Monday, June 8, 2009

The Funeral

I went to the funeral for a friend to my children on Saturday. I couldn't stop thinking about the mother and putting myself in her shoes. Batswana are a very stoic people; wild emotions are frowned upon. For women, when someone very close to you dies you are put in a room with all of the elderly women in the family. This bit of writing is about that.

The Dream Dying Room

She sits in the room she’s been assigned to for the last week and a half. At first she wanted to rebel against tradition and get out. Her son was dead and it seemed only right that she should be involved in laying him to rest just as she’d been involved in every aspect of his life up until then. But the routine of the room has become a comfort. The abnormality of it gives structure to the dead end her life has run into. The room is a fitting place for dreams to die without hopes begging for their resurrection.

People crowd. She can hear chairs knocking against each other in the garden. People talking. The smell of cooking fires drifts in. People pass through to view her son, so abnormally still in the wooden coffin, so quiet and solemn. She sits, statue still. She’s found it helps to keep down the emotions simmering just under the surface, like lava in an active volcano. No one wants an eruption, it’s frowned upon; she’s been taught that since she was a little girl.

People are settling. She can hear her husband’s aunt start a hymn in her strong, solid tenor. Though she mourns with them, a sprinkle of excitement can be heard around the edges of her voice. She revels in every opportunity to share her talent with strangers.

Everything is heavy and distorted. The old women pack her up and push her into a stranger’s car. It smells of dust. The blankets are tucked in around her as insulation against the world and she sweats in their folds. When she sees the ragged hole torn into the red soil, her mind clears. This is it, she tells herself. She will leave her son here. Alone. Forever. She tries to think of other things as they lower the casket. She picks at her anger at the minister who pleads with the gathering to save themselves before it is too late, but she has no energy to build up any proper fury. She’s not succeeding in diverting her attention. The soil drops shovel by shovel onto her son. The echo of it bangs against her weary heart. It will continue in her mind long after this day.

She’s weak from the effort of keeping herself sane. She sits in the room again. She can hear people stacking chairs. Cars start and drive away. Plates clank against each other in a metal washing tub. Men lift the massive three-legged, iron pots onto the back of a baakie that brought them.
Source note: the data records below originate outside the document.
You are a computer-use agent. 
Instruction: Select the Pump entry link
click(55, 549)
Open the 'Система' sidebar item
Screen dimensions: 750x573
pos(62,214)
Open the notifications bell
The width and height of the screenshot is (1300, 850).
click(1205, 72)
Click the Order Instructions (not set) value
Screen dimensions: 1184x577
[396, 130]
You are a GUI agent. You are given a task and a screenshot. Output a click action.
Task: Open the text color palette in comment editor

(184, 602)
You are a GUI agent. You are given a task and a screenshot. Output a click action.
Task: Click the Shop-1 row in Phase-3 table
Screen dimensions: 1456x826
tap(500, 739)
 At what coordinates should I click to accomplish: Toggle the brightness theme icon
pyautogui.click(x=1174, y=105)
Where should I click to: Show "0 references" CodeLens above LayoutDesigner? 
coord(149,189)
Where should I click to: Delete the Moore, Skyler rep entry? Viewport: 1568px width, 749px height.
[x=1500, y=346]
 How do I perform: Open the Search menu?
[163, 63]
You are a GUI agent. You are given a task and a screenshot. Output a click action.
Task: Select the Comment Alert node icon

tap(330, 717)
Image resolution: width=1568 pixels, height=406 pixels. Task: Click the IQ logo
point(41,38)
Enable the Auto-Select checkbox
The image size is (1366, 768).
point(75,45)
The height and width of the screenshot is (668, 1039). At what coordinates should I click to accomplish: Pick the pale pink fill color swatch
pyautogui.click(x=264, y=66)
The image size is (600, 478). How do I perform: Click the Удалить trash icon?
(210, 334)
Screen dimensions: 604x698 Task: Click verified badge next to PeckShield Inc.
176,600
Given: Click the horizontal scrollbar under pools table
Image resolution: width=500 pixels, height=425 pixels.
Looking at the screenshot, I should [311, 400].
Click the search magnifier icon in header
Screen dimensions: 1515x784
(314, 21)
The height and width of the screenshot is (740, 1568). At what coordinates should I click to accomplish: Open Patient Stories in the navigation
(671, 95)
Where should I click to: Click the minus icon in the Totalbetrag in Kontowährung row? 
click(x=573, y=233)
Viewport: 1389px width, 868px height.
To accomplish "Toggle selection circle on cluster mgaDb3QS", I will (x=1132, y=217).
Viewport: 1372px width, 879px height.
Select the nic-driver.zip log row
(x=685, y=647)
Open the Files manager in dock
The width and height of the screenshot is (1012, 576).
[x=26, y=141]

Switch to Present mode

The room is emptying. People must go home. They’ve finished what they came for, to bury her son. They must get back to their lives that have been running along without them. At some point, she knows, they will come and tell her to leave the room too; to get back to her own life. But her life is no longer waiting for her. Her life was not running along while she stepped out of it for a few days. The room that she rebelled against at first is the only place her new life still goes on. Now her only wish is to cling to the abnormal; she knows the ordinary will force her defenses down. She might not survive it, she thinks, as she buries herself deeper into the heavy blankets and dreams that she might be forgotten.

5 comments:

Helen Ginger said...

That was so good, Lauri. It made me tear up at the end. I've not lost a child, but I think I would be like her and not leave the room.

Helen
Straight From Hel

Lauri said...

Thanks Helen. It seems almost unbearable the loss of a child, I don't think I'd manage.

Anonymous said...

You highlighted at the end what all of us would feel - that clinging to the abnormal would be the only way to cope with such horror.

There was a starkness to this story that was just so effective.

I am intrigued by the stoic response to funerals in Botswana. A few months back I attended a Greek funeral and there was much wailing and weeping. It was very, very loud. I was exhausted by the end of it. I suspect stoicism would also be exhausting in its own way.

Lauri said...

In some ways I think the Setswana response to death and funerals is helpful for me. I know my perspective might be skewed but I feel that emotions are often a matter of control and to let loose of that control can be dangerous. I grew up with a mentally ill mother and always felt in many ways she just didn't try hard enough to get control over her wayward mind. I'm sure that's unfair on so many levels. Nevertheless as an adult I fear wild emotions, though I've been part of them and, in most cases, it has not gone well.